* **DESCRIPTION OF THE TASK**
Please return all of the data exactly as written.

(Items from a dataset)
--------
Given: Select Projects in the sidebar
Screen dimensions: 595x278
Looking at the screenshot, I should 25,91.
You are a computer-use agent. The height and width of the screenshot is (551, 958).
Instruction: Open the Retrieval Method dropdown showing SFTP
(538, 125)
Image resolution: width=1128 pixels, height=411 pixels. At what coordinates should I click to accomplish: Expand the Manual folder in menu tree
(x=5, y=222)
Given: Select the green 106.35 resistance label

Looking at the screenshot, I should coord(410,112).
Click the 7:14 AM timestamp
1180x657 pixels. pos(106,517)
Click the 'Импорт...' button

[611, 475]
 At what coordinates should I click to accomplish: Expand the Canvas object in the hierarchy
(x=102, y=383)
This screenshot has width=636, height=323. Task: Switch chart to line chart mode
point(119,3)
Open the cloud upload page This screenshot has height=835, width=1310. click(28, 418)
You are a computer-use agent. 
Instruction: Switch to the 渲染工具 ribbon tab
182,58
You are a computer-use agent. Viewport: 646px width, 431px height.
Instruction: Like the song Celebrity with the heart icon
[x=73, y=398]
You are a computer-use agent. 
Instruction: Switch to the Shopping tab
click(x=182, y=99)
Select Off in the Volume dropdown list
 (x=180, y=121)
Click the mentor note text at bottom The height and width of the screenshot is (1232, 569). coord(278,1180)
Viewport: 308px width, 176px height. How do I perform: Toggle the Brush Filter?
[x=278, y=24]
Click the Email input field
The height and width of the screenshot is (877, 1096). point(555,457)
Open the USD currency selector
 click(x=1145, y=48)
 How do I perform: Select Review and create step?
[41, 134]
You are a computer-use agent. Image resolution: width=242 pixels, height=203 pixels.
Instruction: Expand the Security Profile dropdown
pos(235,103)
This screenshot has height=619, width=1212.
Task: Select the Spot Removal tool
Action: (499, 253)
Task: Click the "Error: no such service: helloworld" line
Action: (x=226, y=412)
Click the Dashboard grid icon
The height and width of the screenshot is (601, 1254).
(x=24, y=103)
--------
* **ANSWER SPACE**
Given: Select Projects in the sidebar
Screen dimensions: 595x278
Looking at the screenshot, I should 25,91.
You are a computer-use agent. The height and width of the screenshot is (551, 958).
Instruction: Open the Retrieval Method dropdown showing SFTP
(538, 125)
Image resolution: width=1128 pixels, height=411 pixels. At what coordinates should I click to accomplish: Expand the Manual folder in menu tree
(x=5, y=222)
Given: Select the green 106.35 resistance label

Looking at the screenshot, I should coord(410,112).
Click the 7:14 AM timestamp
1180x657 pixels. pos(106,517)
Click the 'Импорт...' button

[611, 475]
 At what coordinates should I click to accomplish: Expand the Canvas object in the hierarchy
(x=102, y=383)
This screenshot has width=636, height=323. Task: Switch chart to line chart mode
point(119,3)
Open the cloud upload page This screenshot has height=835, width=1310. click(28, 418)
You are a computer-use agent. 
Instruction: Switch to the 渲染工具 ribbon tab
182,58
You are a computer-use agent. Viewport: 646px width, 431px height.
Instruction: Like the song Celebrity with the heart icon
[x=73, y=398]
You are a computer-use agent. 
Instruction: Switch to the Shopping tab
click(x=182, y=99)
Select Off in the Volume dropdown list
 (x=180, y=121)
Click the mentor note text at bottom The height and width of the screenshot is (1232, 569). coord(278,1180)
Viewport: 308px width, 176px height. How do I perform: Toggle the Brush Filter?
[x=278, y=24]
Click the Email input field
The height and width of the screenshot is (877, 1096). point(555,457)
Open the USD currency selector
 click(x=1145, y=48)
 How do I perform: Select Review and create step?
[41, 134]
You are a computer-use agent. Image resolution: width=242 pixels, height=203 pixels.
Instruction: Expand the Security Profile dropdown
pos(235,103)
This screenshot has height=619, width=1212.
Task: Select the Spot Removal tool
Action: (499, 253)
Task: Click the "Error: no such service: helloworld" line
Action: (x=226, y=412)
Click the Dashboard grid icon
The height and width of the screenshot is (601, 1254).
(x=24, y=103)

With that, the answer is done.